Guchster wrote:I looked at study smart and learned the basics and most tested/obvious S/L and procedures. Way too much detail to give a fuck about it. It looks like its rarely ever a huge issue that makes up most of an essay--usually it's only tangentially part of a question that you can miss and still get the majority and substantive part of a question right anyway (and most of the time it's a summary judgment/motion to dismiss/or obvious S/L trigger (like medical malpractice, tort, UCC, etc.), and I'll just allot them to my 30-35/50 (or even 40-45 (lol) out of 50 if you do very strongly on the MBE) MC questions we can basically miss on NY exam if we do reasonably well on the MBE. Gladly surrendering points to MC questions that ask about random filing requirements, arcane procedural points, and arbitrary S/L because no1curr.peanut123 wrote:How are you all studying for NY Practice? I just did the NYMC questions on it (I know they were assigned a long time ago) and wanted to throw the book across the room. I did horribly.

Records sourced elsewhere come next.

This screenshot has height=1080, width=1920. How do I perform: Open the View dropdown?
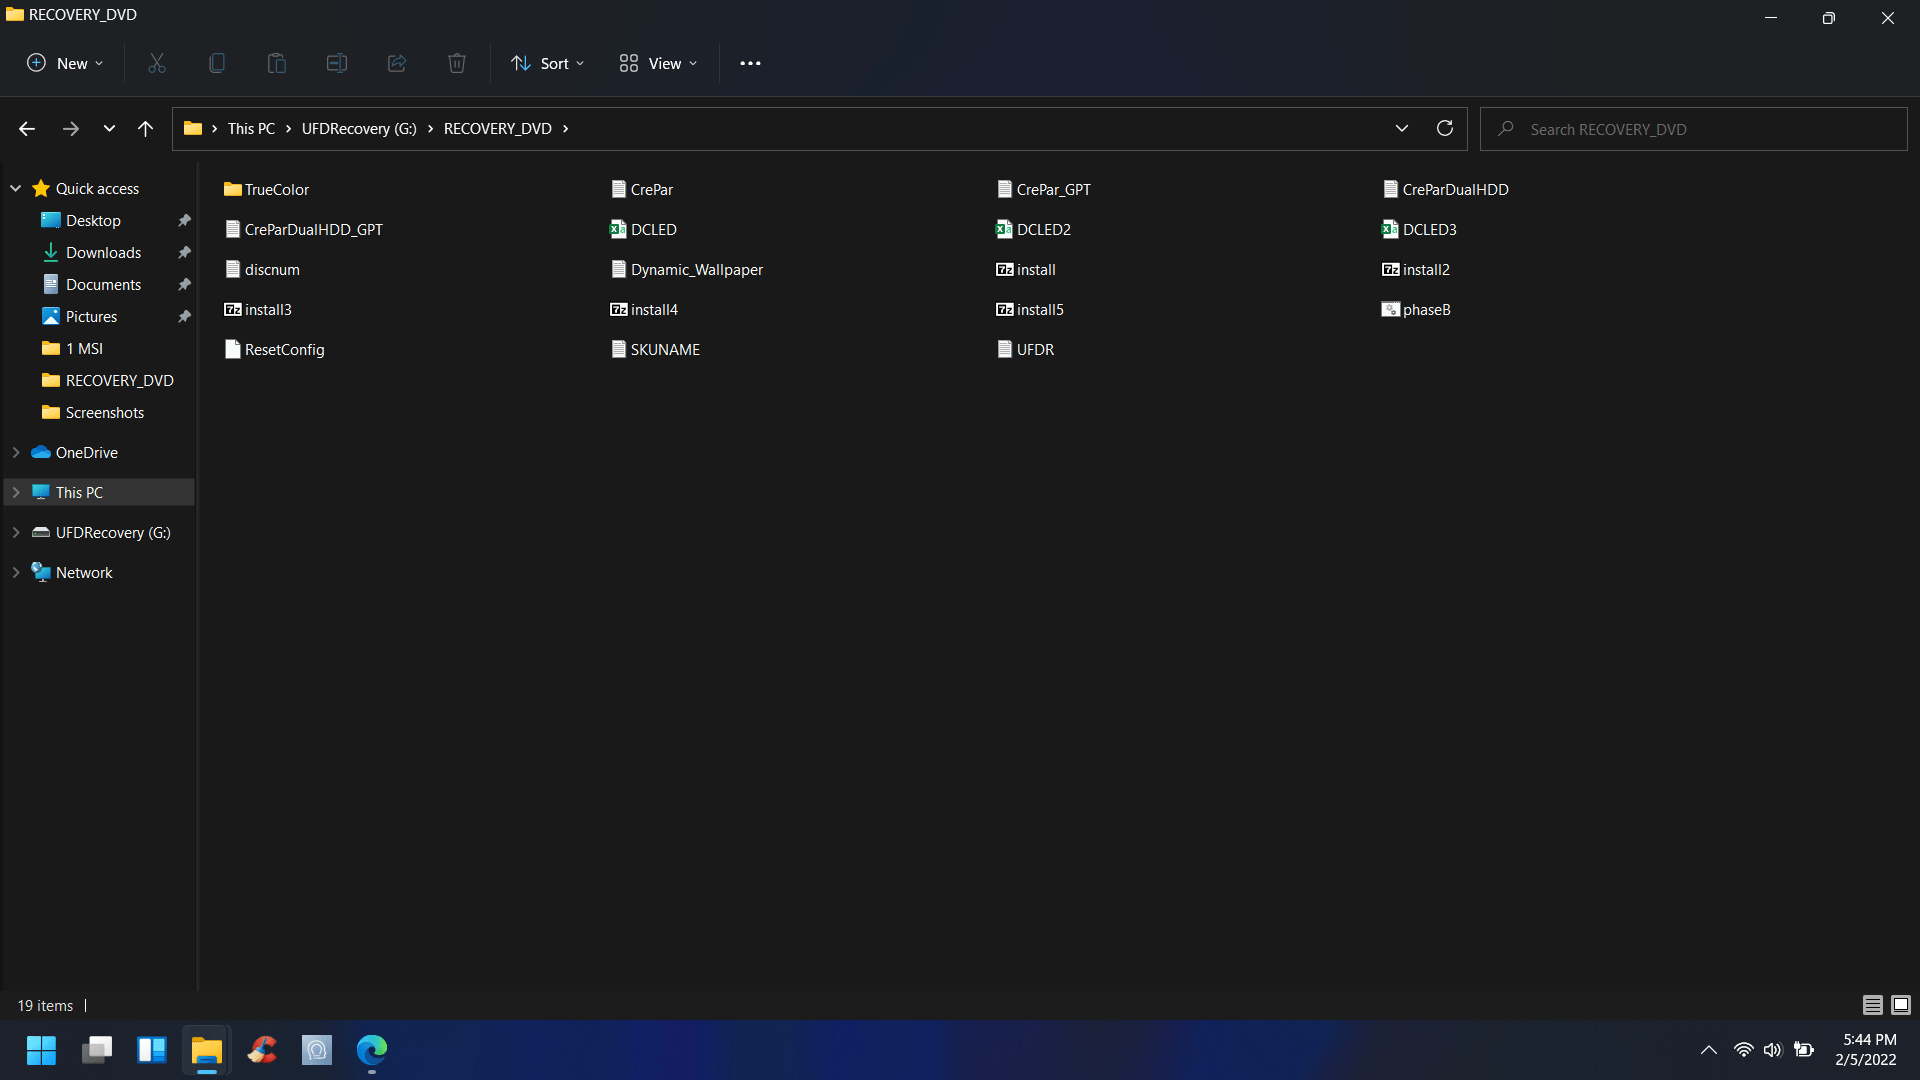pos(656,62)
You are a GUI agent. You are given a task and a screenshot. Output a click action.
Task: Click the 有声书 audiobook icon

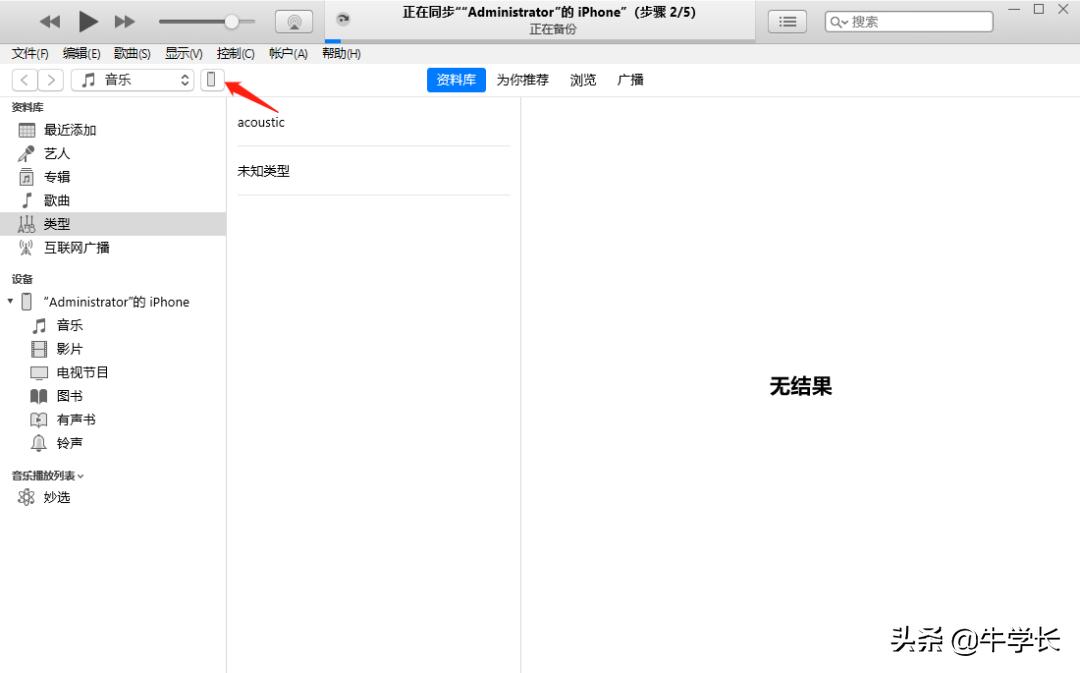point(39,419)
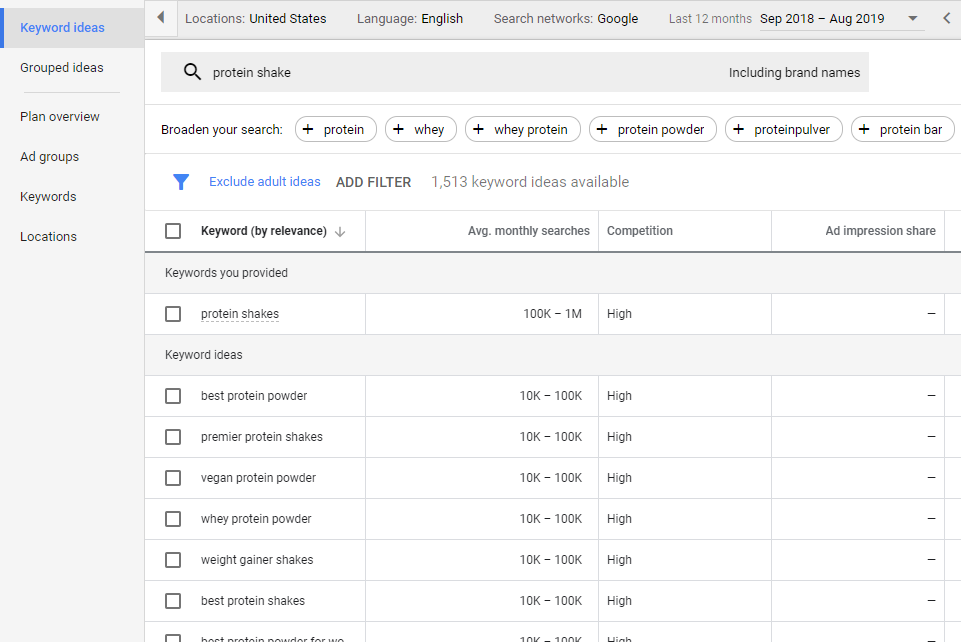Viewport: 961px width, 642px height.
Task: Open the date range dropdown
Action: (912, 19)
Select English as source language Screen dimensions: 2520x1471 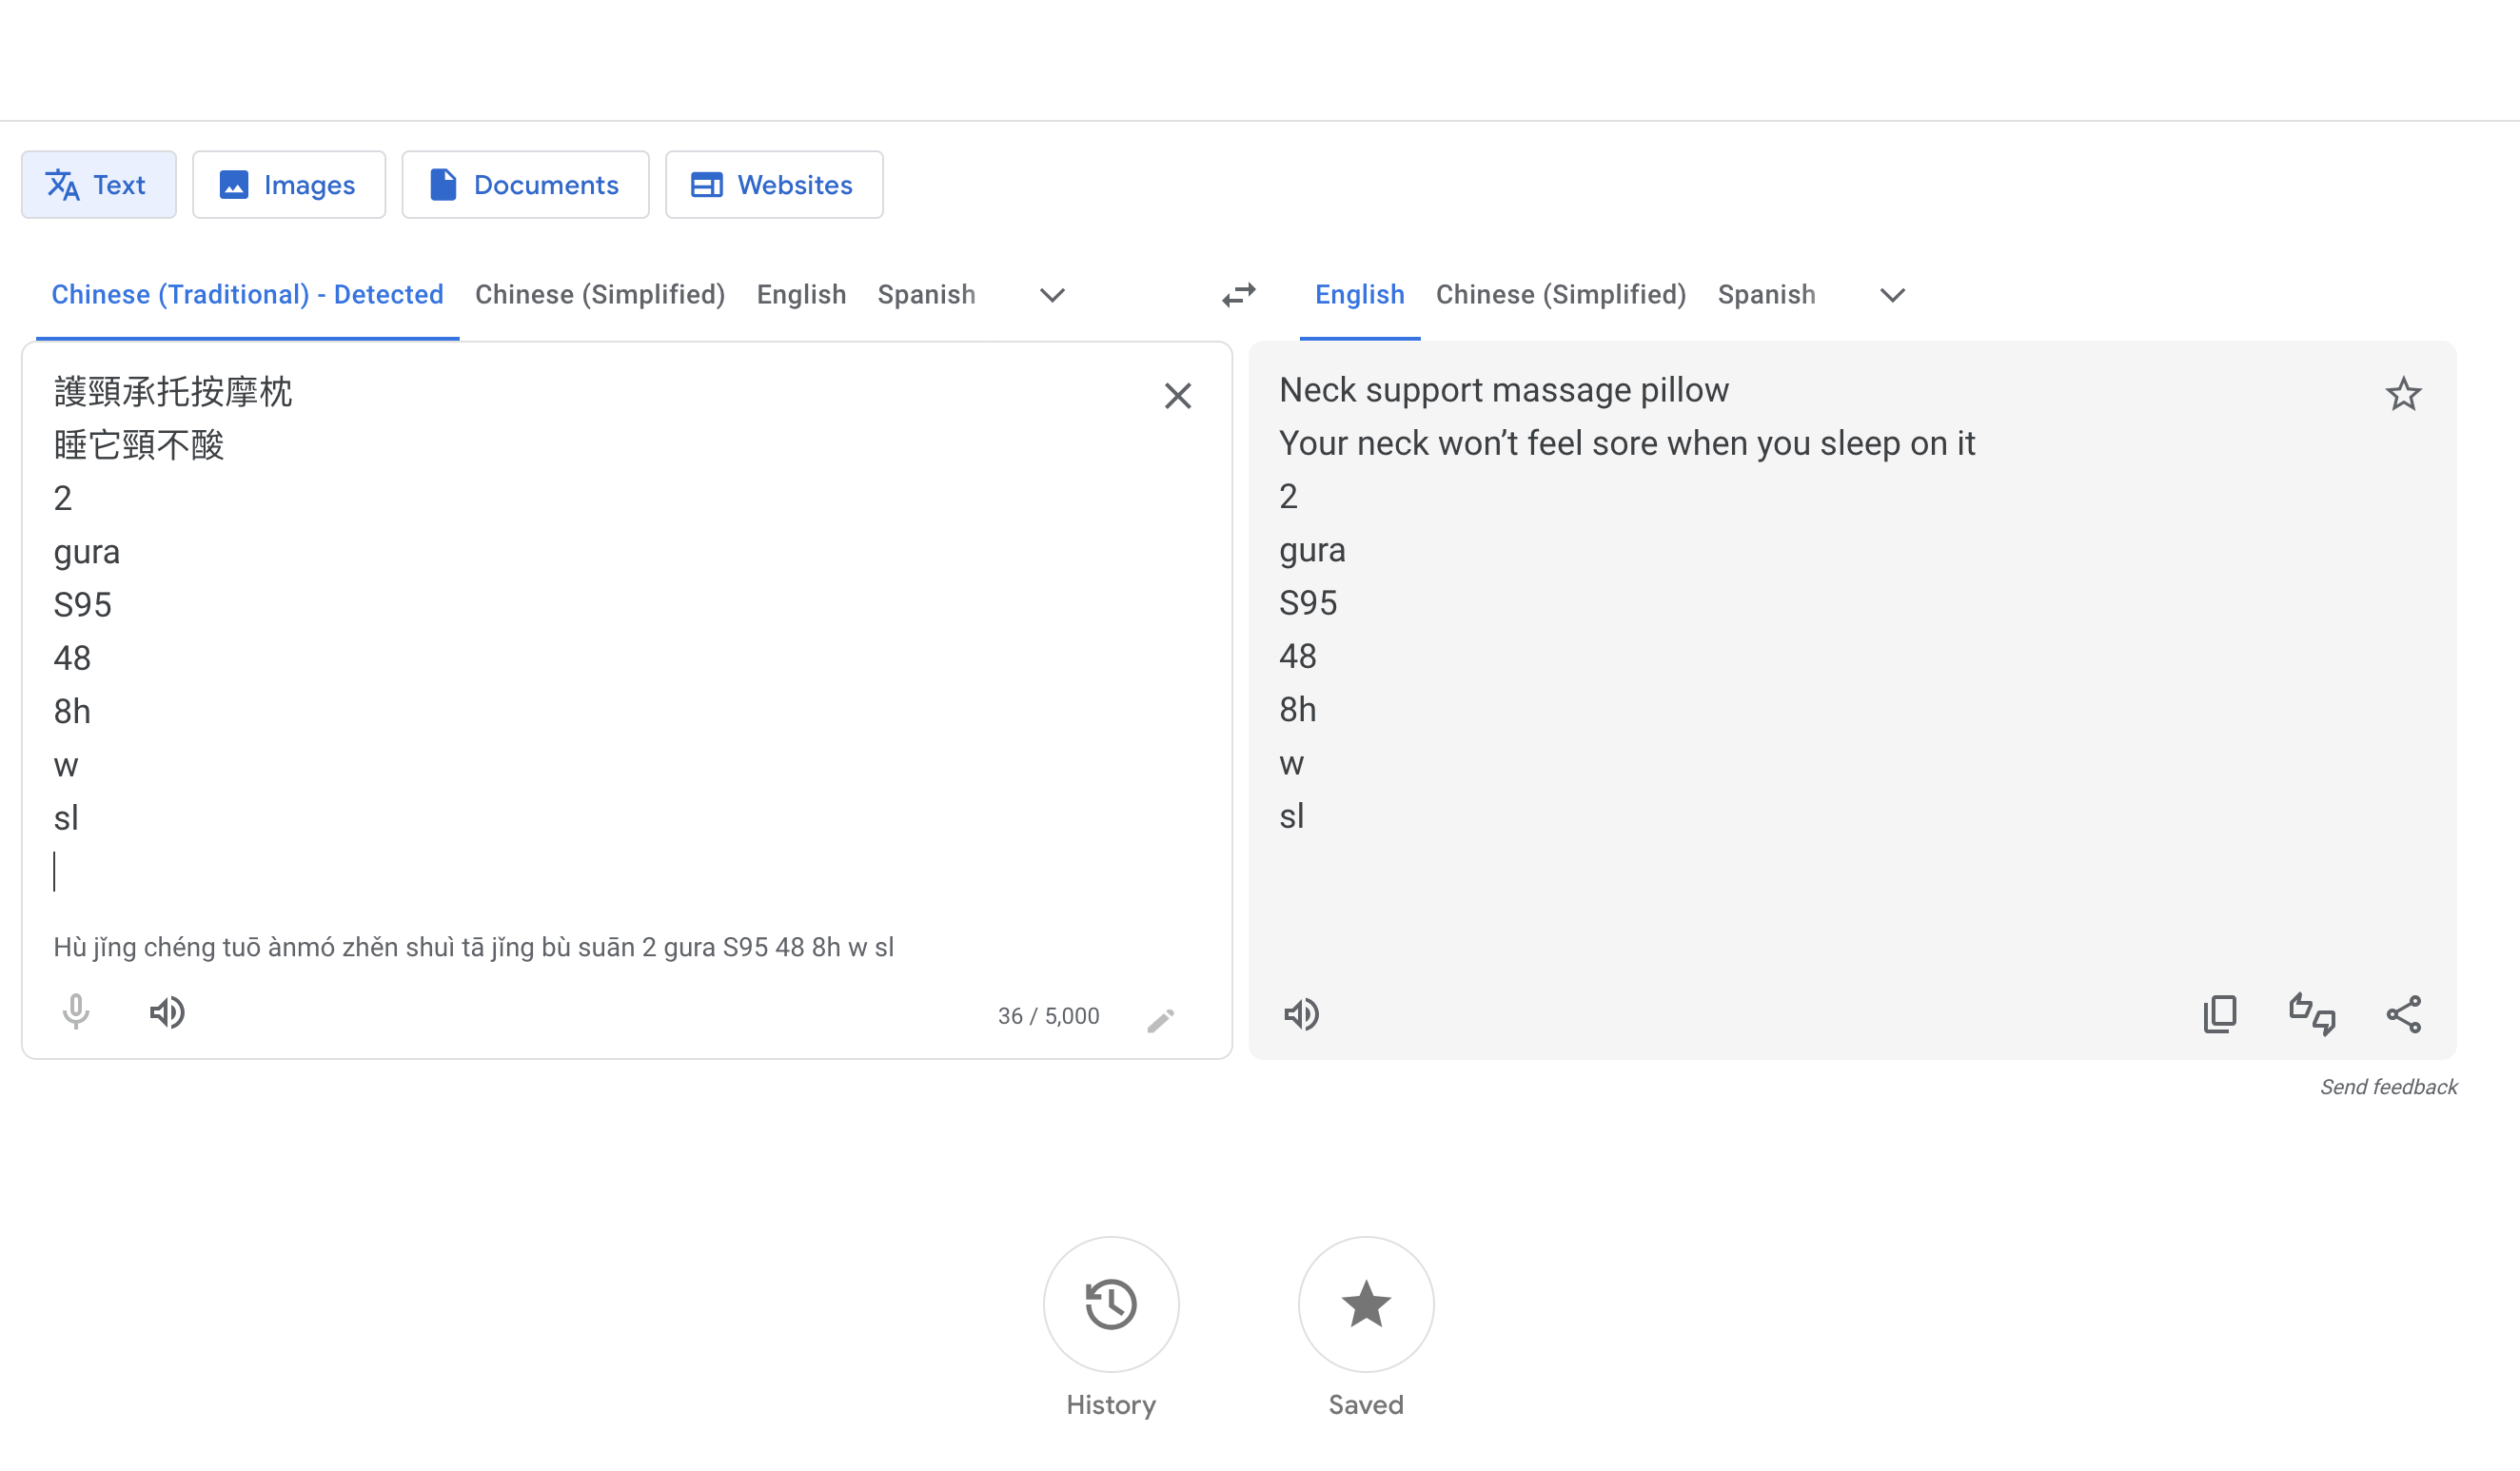point(801,294)
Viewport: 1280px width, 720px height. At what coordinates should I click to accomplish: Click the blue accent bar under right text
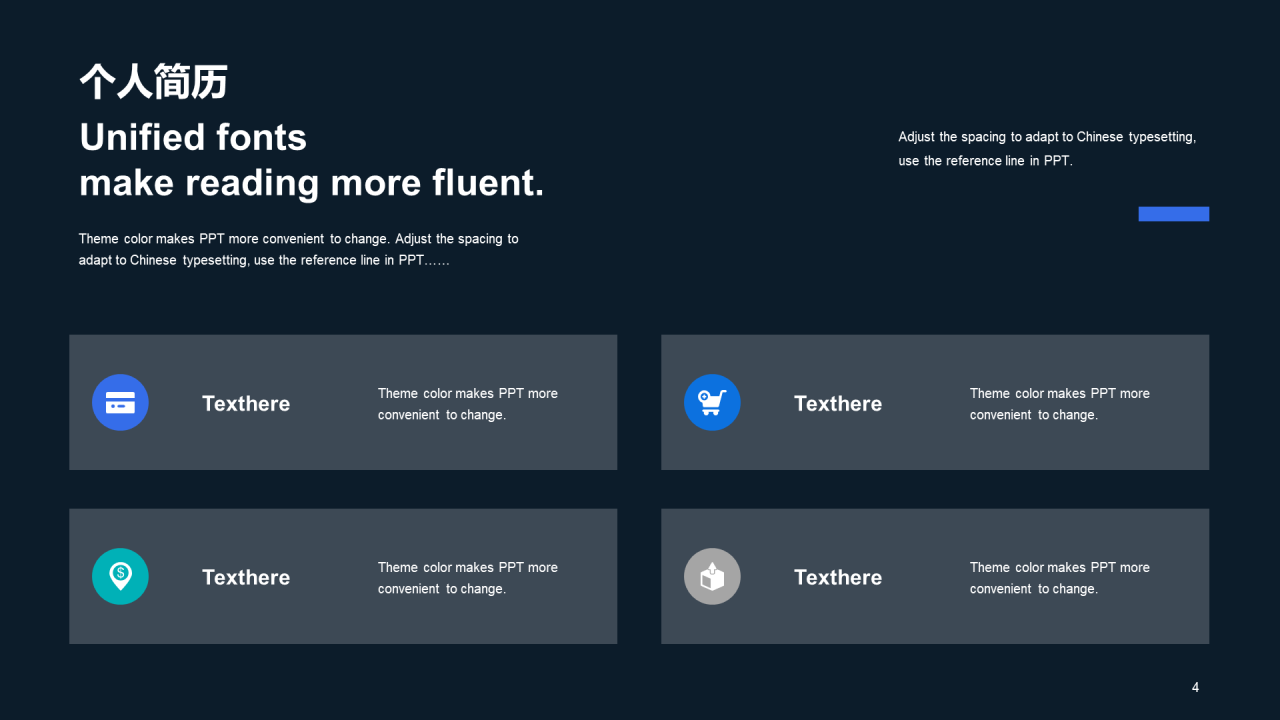click(1174, 214)
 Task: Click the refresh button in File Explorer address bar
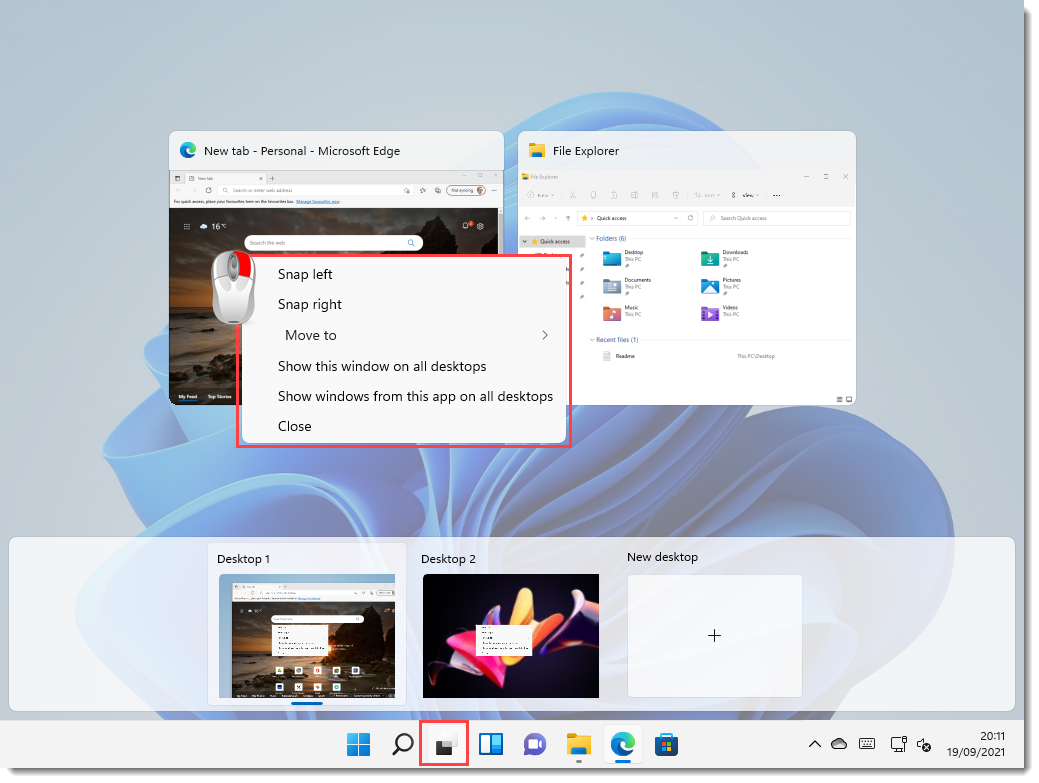[x=690, y=218]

The lecture was entirely too long and still left out a huge chunk of material that is covered in the CMR. I am at a total loss for how to learn this. (And also pissed off because I'm going into transactional work).
i would know the basics for long arm jurisdiction, SOL for negligence/strict liability/med mal/govt-muni/summary judgment (this comes up a lot in the essays if you go through them/ contribution and jointseveral liability (also comes up in other subjects)/ and injunctions as it comes up in contracts torts and here.
i feel like those things overlap the most with the highly tested stuff in other areas.
EDIT: but what the hell? i could be talking out of my butthole. if we all just write LOL on essay we could all pass with the curve.